Spring came out of the woodland chase,

With her violet eyes and her primrose face,

With an iris scarf for her sole apparel,

And a voice as blithe as a blackbird’s carol.

As she flitted by garth and slipped through glade,

Her light limbs winnowed the wind, and made

The gold of the pollened palm to float

On her budding bosom and dimpled throat.

Then, brushing the nut-sweet gorse, she sped

Where the runnel lisps in its reedy bed,

O’er shepherded pasture and crested fallow,

And buskined her thigh with strips of sallow.

By the marigold marsh she paused to twist

The gold-green coils round her blue-veined wrist,

And out of the water-bed scooped the cresses,

And frolicked them round her braidless tresses.

She passed by the hazel dell, and lifted

The coverlet fern where the snow had drifted,

To see if it there still lingered on,

Then shook the catkins, and laughed, `’Tis gone!’

Through the crimson tips of the wintry brake

She peeped, and shouted, `Awake! Awake!’

And over the hill and down the hollow

She called, `I have come. So follow, follow!’

Then the windflower looked through the crumbling mould,

And the celandine opened its eyes of gold,

And the primrose sallied from chestnut shade,

And carried the common and stormed the glade.

In sheltered orchard and windy heath

The dauntless daffodils slipped their sheath,

And, glittering close in clump and cluster,

Dared norland tempests to blow and bluster.

Round crouching cottage and soaring castle

The larch unravelled its bright-green tassel;

In scrub and hedgerow the blackthorn flowered,

And laughed at the May for a lagging coward.

Then, tenderly ringing old Winter’s knell,

The hyacinth swung its soundless bell,

And over and under and through and through

The copses there shimmered a sea of blue.

Like a sunny shadow of cloudlet fleeting,

Spring skimmed the pastures where lambs were bleating;

Along with them gambolled by bole and mound,

And raced and chased with them round and round.

To the cuckoo she called, `Why lag you now?

The woodpecker nests in the rotten bough;

The song-thrush pipes to his brooding mate,

And the thistlefinch pairs: you alone are late.’
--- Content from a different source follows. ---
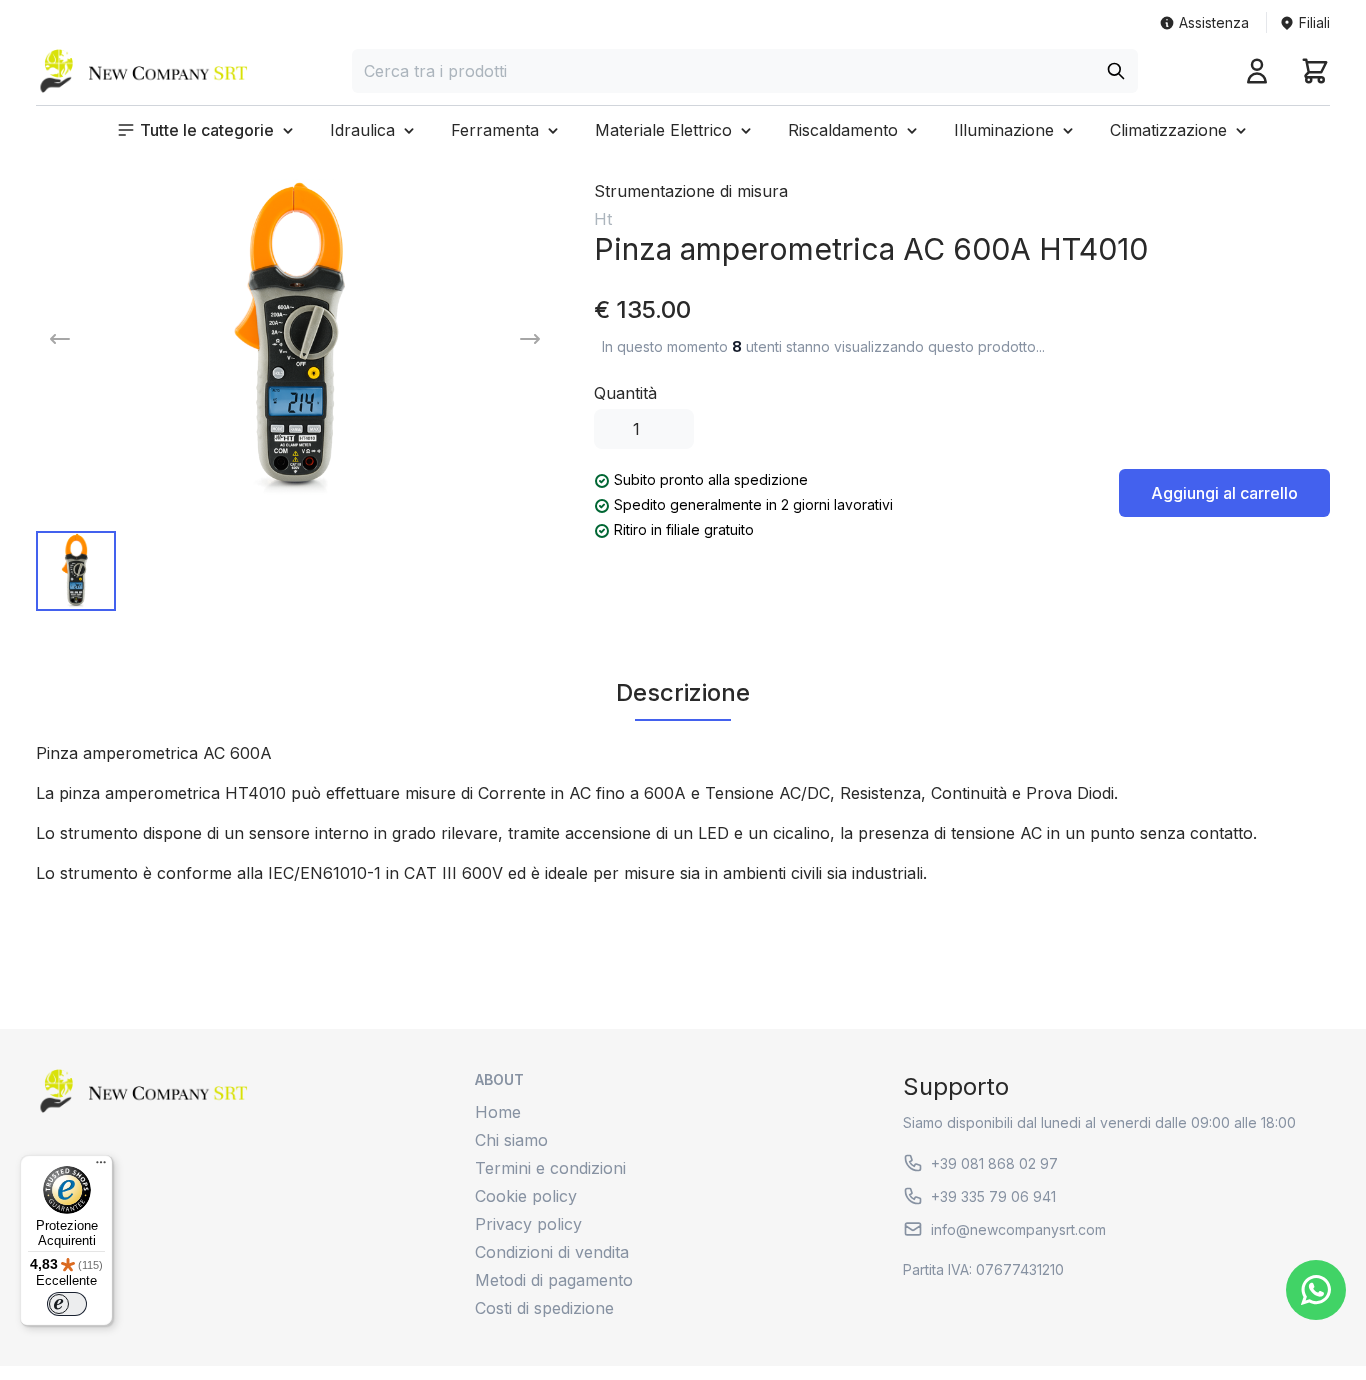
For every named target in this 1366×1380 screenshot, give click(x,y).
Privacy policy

Then over the seasonless sea he came,

And jocundly answered her, name for name,

And, falsely flitting from copse to cover,

Made musical mock of the jilted lover.

But with him there came the faithful bird

That lives with the stars, and is nightly heard

When the husht babe dimples the mother’s breast,

And Spring said, sighing, `I love you best.

`For sweet is the sorrow that sobs in song

When Love is stronger than Death is strong,

And the vanished Past a more living thing

Than the fleeting voice and the fickle wing.’

Then the meadows grew golden, the lawns grew white,

And the poet-lark sang himself out of sight;

And English maidens and English lanes

Were serenaded by endless strains.

The hawthorn put on her bridal veil,

And milk splashed foaming in pan and pail;

The swain and his sweeting met and kissed,

And the air and the sky were amethyst.

`Now scythes are whetted and roses blow,’

Spring, carolling, said; `It is time to go.’

And though we called to her, `Stay! O stay!’

She smiled through a rainbow, and passed away.